BEGIN Dataset excerpts

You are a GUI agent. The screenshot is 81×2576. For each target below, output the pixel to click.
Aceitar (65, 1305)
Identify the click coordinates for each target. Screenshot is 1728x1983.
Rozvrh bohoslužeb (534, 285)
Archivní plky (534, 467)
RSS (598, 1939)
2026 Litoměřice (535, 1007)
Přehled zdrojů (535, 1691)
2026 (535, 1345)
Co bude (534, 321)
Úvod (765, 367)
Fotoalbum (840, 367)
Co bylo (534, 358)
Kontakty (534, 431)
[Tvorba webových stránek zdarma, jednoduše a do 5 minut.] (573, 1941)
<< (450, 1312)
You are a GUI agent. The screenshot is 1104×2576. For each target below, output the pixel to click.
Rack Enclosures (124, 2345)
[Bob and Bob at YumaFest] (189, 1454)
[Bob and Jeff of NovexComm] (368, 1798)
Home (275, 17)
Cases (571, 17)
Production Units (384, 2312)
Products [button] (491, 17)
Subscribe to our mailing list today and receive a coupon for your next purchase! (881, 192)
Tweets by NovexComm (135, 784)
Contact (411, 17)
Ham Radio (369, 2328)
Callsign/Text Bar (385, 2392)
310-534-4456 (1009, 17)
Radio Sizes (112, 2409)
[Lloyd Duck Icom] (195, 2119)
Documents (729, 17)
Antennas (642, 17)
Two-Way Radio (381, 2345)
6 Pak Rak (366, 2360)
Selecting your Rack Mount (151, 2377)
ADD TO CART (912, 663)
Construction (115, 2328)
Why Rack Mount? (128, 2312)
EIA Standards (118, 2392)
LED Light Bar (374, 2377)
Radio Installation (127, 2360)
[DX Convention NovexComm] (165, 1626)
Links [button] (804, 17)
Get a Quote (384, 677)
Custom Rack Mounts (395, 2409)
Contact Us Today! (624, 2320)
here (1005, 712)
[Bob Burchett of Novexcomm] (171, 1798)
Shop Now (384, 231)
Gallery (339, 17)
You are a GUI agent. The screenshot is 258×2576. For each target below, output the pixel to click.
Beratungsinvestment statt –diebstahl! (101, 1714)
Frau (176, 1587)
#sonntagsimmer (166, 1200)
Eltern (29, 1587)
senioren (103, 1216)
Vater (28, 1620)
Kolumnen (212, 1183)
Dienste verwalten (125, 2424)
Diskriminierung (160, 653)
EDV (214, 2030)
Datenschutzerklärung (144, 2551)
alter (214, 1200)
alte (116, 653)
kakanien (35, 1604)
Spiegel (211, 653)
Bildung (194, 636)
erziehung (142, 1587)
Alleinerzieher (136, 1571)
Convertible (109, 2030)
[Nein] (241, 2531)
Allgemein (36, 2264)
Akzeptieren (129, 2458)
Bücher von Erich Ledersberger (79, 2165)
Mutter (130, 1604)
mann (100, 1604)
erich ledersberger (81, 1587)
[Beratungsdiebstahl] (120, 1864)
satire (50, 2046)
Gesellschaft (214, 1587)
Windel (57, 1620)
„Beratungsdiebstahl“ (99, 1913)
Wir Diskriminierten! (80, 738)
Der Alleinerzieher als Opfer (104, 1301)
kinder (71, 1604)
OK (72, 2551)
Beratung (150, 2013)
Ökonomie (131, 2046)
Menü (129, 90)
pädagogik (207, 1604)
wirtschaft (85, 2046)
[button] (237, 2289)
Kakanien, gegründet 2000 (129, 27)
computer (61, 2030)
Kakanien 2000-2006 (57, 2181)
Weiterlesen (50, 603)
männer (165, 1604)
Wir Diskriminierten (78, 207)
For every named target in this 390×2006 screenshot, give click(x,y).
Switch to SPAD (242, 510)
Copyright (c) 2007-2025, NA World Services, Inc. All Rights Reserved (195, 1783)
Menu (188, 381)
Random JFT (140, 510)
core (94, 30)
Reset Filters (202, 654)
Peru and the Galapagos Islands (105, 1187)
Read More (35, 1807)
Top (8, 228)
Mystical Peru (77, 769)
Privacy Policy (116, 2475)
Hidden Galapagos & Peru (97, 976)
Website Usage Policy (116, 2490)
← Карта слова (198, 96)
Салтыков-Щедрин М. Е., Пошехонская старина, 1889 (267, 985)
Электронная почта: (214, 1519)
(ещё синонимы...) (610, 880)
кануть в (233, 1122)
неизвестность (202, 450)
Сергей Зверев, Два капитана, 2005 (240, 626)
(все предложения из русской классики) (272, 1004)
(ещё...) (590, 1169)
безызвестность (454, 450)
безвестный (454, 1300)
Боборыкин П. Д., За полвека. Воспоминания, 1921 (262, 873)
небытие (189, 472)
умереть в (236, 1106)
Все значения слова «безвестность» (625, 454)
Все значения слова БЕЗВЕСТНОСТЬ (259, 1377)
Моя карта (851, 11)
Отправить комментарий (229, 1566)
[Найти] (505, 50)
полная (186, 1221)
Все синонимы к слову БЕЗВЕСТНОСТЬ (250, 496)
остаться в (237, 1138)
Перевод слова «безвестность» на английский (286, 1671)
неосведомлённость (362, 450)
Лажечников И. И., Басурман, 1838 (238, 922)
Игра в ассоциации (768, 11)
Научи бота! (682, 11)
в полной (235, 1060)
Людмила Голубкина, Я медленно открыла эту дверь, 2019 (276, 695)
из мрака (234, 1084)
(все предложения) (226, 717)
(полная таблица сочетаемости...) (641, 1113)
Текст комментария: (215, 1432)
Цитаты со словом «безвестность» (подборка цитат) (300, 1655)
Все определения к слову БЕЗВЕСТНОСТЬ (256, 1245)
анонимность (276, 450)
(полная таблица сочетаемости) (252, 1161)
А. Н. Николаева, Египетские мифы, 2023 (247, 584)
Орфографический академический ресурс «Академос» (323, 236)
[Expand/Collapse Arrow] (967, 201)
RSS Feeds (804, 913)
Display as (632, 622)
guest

END Dataset excerpts

# What needs to be done
Extract all the entries word for word.

# Answer
You are a GUI agent. The screenshot is 81×2576. For each target below, output the pixel to click.
Aceitar (65, 1305)
Identify the click coordinates for each target. Screenshot is 1728x1983.
Rozvrh bohoslužeb (534, 285)
Archivní plky (534, 467)
RSS (598, 1939)
2026 Litoměřice (535, 1007)
Přehled zdrojů (535, 1691)
2026 (535, 1345)
Co bude (534, 321)
Úvod (765, 367)
Fotoalbum (840, 367)
Co bylo (534, 358)
Kontakty (534, 431)
[Tvorba webových stránek zdarma, jednoduše a do 5 minut.] (573, 1941)
<< (450, 1312)
You are a GUI agent. The screenshot is 1104×2576. For each target below, output the pixel to click.
Rack Enclosures (124, 2345)
[Bob and Bob at YumaFest] (189, 1454)
[Bob and Jeff of NovexComm] (368, 1798)
Home (275, 17)
Cases (571, 17)
Production Units (384, 2312)
Products [button] (491, 17)
Subscribe to our mailing list today and receive a coupon for your next purchase! (881, 192)
Tweets by NovexComm (135, 784)
Contact (411, 17)
Ham Radio (369, 2328)
Callsign/Text Bar (385, 2392)
310-534-4456 (1009, 17)
Radio Sizes (112, 2409)
[Lloyd Duck Icom] (195, 2119)
Documents (729, 17)
Antennas (642, 17)
Two-Way Radio (381, 2345)
6 Pak Rak (366, 2360)
Selecting your Rack Mount (151, 2377)
ADD TO CART (912, 663)
Construction (115, 2328)
Why Rack Mount? (128, 2312)
EIA Standards (118, 2392)
LED Light Bar (374, 2377)
Radio Installation (127, 2360)
[DX Convention NovexComm] (165, 1626)
Links [button] (804, 17)
Get a Quote (384, 677)
Custom Rack Mounts (395, 2409)
Contact Us Today! (624, 2320)
here (1005, 712)
[Bob Burchett of Novexcomm] (171, 1798)
Shop Now (384, 231)
Gallery (339, 17)
You are a GUI agent. The screenshot is 258×2576. For each target below, output the pixel to click.
Beratungsinvestment statt –diebstahl! (101, 1714)
Frau (176, 1587)
#sonntagsimmer (166, 1200)
Eltern (29, 1587)
senioren (103, 1216)
Vater (28, 1620)
Kolumnen (212, 1183)
Dienste verwalten (125, 2424)
Diskriminierung (160, 653)
EDV (214, 2030)
Datenschutzerklärung (144, 2551)
alter (214, 1200)
alte (116, 653)
kakanien (35, 1604)
Spiegel (211, 653)
Bildung (194, 636)
erziehung (142, 1587)
Alleinerzieher (136, 1571)
Convertible (109, 2030)
[Nein] (241, 2531)
Allgemein (36, 2264)
Akzeptieren (129, 2458)
Bücher von Erich Ledersberger (79, 2165)
Mutter (130, 1604)
mann (100, 1604)
erich ledersberger (81, 1587)
[Beratungsdiebstahl] (120, 1864)
satire (50, 2046)
Gesellschaft (214, 1587)
Windel (57, 1620)
„Beratungsdiebstahl“ (99, 1913)
Wir Diskriminierten! (80, 738)
Der Alleinerzieher als Opfer (104, 1301)
kinder (71, 1604)
OK (72, 2551)
Beratung (150, 2013)
Ökonomie (131, 2046)
Menü (129, 90)
pädagogik (207, 1604)
wirtschaft (85, 2046)
[button] (237, 2289)
Kakanien, gegründet 2000 (129, 27)
computer (61, 2030)
Kakanien 2000-2006 (57, 2181)
Weiterlesen (50, 603)
männer (165, 1604)
Wir Diskriminierten (78, 207)
For every named target in this 390×2006 screenshot, give click(x,y).
Switch to SPAD (242, 510)
Copyright (c) 2007-2025, NA World Services, Inc. All Rights Reserved (195, 1783)
Menu (188, 381)
Random JFT (140, 510)
core (94, 30)
Reset Filters (202, 654)
Peru and the Galapagos Islands (105, 1187)
Read More (35, 1807)
Top (8, 228)
Mystical Peru (77, 769)
Privacy Policy (116, 2475)
Hidden Galapagos & Peru (97, 976)
Website Usage Policy (116, 2490)
← Карта слова (198, 96)
Салтыков-Щедрин М. Е., Пошехонская старина, 1889 (267, 985)
Электронная почта: (214, 1519)
(ещё синонимы...) (610, 880)
кануть в (233, 1122)
неизвестность (202, 450)
Сергей Зверев, Два капитана, 2005 (240, 626)
(все предложения из русской классики) (272, 1004)
(ещё...) (590, 1169)
безызвестность (454, 450)
безвестный (454, 1300)
Боборыкин П. Д., За полвека. Воспоминания, 1921 (262, 873)
небытие (189, 472)
умереть в (236, 1106)
Все значения слова «безвестность» (625, 454)
Все значения слова БЕЗВЕСТНОСТЬ (259, 1377)
Моя карта (851, 11)
Отправить комментарий (229, 1566)
[Найти] (505, 50)
полная (186, 1221)
Все синонимы к слову БЕЗВЕСТНОСТЬ (250, 496)
остаться в (237, 1138)
Перевод слова «безвестность» на английский (286, 1671)
неосведомлённость (362, 450)
Лажечников И. И., Басурман, 1838 (238, 922)
Игра в ассоциации (768, 11)
Научи бота! (682, 11)
в полной (235, 1060)
Людмила Голубкина, Я медленно открыла эту дверь, 2019 (276, 695)
из мрака (234, 1084)
(все предложения) (226, 717)
(полная таблица сочетаемости...) (641, 1113)
Текст комментария: (215, 1432)
Цитаты со словом «безвестность» (подборка цитат) (300, 1655)
Все определения к слову БЕЗВЕСТНОСТЬ (256, 1245)
анонимность (276, 450)
(полная таблица сочетаемости) (252, 1161)
А. Н. Николаева, Египетские мифы, 2023 (247, 584)
Орфографический академический ресурс «Академос» (323, 236)
[Expand/Collapse Arrow] (967, 201)
RSS Feeds (804, 913)
Display as (632, 622)
guest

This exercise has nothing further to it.